*** THE DATA ***
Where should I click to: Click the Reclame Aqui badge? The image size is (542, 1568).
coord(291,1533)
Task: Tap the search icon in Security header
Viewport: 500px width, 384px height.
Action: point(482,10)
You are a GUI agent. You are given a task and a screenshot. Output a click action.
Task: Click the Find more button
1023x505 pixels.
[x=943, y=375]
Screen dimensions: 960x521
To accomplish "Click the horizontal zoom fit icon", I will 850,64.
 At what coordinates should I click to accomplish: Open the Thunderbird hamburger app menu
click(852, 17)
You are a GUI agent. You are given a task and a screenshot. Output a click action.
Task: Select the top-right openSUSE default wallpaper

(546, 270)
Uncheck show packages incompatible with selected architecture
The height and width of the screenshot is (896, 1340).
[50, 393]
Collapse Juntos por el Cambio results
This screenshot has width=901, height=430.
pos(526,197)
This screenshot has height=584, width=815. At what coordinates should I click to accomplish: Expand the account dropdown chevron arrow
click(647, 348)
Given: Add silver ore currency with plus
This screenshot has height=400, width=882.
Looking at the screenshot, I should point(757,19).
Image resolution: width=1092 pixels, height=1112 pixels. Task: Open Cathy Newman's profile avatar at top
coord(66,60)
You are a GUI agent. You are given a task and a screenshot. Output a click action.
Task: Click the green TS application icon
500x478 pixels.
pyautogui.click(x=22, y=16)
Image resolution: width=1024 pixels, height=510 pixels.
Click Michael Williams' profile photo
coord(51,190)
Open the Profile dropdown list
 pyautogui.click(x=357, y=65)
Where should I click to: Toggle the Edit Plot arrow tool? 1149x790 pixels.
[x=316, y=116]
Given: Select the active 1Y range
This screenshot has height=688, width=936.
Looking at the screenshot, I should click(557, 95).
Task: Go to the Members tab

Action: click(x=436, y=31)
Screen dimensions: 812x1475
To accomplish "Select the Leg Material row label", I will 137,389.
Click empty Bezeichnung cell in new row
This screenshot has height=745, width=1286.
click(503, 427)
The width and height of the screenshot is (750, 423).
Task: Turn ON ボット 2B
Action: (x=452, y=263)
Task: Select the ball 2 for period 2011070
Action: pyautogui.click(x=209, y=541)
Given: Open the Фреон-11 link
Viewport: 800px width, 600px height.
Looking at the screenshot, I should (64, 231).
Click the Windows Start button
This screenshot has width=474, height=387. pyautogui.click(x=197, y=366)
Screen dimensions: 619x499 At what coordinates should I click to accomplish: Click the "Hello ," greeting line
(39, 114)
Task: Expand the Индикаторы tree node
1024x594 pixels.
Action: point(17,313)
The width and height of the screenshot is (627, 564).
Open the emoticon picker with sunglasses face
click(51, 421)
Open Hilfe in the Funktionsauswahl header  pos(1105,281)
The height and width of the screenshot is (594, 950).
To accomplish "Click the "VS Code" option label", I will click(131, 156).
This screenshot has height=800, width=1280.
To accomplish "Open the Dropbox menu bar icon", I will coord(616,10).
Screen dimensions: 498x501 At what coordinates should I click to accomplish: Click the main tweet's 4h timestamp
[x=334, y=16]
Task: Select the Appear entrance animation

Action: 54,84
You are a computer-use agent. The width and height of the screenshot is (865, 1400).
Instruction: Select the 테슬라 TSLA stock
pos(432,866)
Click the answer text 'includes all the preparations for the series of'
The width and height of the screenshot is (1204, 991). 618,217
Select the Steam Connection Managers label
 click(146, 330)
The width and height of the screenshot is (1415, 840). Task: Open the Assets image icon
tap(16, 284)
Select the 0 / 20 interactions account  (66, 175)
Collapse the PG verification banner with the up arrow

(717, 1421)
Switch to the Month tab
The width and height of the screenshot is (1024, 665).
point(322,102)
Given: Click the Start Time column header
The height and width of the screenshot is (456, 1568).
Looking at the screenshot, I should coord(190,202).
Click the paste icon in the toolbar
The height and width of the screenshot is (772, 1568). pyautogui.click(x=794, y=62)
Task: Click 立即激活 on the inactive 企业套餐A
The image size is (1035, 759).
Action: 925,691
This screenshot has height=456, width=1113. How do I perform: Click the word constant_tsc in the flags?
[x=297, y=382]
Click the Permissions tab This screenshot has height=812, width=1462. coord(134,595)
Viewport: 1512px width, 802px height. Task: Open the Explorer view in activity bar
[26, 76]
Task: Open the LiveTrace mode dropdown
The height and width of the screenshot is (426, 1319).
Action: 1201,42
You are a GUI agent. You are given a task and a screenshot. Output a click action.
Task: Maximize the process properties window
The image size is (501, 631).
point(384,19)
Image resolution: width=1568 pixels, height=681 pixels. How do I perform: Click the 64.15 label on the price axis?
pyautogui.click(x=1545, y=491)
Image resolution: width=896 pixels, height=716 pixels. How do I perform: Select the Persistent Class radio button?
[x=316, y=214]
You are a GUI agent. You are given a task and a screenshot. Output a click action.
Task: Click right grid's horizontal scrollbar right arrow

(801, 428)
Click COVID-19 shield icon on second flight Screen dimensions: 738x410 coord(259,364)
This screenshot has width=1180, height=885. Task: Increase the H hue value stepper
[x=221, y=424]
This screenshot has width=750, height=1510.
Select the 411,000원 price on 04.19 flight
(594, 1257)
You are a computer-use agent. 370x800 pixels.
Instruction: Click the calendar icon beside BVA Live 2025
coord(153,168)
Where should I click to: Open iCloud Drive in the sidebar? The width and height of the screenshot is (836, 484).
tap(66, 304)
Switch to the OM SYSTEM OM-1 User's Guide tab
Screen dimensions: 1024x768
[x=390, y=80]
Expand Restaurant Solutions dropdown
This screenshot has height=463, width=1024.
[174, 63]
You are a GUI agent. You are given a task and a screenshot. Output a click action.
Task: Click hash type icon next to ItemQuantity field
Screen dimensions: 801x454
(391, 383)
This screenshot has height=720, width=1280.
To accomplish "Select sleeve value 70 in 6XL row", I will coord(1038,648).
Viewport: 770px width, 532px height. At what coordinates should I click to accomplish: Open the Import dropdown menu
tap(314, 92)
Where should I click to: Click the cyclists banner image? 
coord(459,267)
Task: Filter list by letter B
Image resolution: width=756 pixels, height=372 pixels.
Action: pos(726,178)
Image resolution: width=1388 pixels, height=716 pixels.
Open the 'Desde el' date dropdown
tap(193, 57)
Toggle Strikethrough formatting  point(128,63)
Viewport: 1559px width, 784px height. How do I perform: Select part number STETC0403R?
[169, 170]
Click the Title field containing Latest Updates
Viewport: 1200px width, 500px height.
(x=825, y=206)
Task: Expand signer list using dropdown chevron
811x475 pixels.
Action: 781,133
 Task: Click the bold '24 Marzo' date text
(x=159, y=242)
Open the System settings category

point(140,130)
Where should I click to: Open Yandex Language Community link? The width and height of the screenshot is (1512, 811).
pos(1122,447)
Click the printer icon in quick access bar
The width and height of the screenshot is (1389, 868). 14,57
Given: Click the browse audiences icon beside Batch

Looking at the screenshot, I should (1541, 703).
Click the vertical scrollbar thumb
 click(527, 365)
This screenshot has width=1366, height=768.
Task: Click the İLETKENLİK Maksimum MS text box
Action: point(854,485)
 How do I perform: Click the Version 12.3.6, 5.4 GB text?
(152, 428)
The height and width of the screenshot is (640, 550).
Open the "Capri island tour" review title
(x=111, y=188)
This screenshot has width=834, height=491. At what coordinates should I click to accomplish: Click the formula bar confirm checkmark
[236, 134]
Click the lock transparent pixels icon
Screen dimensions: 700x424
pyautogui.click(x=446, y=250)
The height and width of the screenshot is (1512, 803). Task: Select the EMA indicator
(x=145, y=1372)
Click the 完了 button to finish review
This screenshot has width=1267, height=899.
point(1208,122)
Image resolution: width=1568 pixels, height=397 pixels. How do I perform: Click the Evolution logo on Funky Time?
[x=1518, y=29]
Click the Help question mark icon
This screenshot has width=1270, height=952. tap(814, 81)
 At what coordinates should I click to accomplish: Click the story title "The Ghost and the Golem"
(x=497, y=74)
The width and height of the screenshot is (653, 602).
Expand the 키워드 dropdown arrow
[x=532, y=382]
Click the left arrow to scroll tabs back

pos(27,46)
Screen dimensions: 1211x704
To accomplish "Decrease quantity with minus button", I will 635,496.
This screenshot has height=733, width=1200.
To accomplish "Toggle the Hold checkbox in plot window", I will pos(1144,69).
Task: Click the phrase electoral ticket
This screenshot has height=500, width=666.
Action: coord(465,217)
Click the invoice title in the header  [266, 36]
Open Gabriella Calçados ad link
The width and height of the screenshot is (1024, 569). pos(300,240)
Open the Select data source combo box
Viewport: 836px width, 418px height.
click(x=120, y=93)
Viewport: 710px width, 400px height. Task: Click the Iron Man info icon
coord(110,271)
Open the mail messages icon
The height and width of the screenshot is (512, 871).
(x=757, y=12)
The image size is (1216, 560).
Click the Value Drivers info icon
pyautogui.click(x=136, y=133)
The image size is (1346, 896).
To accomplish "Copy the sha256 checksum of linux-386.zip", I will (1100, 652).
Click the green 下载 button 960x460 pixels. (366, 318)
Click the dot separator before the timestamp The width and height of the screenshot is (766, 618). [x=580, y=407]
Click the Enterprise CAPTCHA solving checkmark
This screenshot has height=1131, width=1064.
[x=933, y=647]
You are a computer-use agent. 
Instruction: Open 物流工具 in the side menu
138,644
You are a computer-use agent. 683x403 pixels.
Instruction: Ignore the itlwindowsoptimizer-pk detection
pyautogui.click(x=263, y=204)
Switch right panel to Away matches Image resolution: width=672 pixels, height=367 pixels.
*** End of THE DATA ***
- _EXERCISE DETAILS_:
Using the listing above, show each line holding the string "header".

- _ANSWER TO THIS EXERCISE_:
Task: Tap the search icon in Security header
Open Hilfe in the Funktionsauswahl header  pos(1105,281)
Given: Click the Start Time column header
Click the invoice title in the header  [266, 36]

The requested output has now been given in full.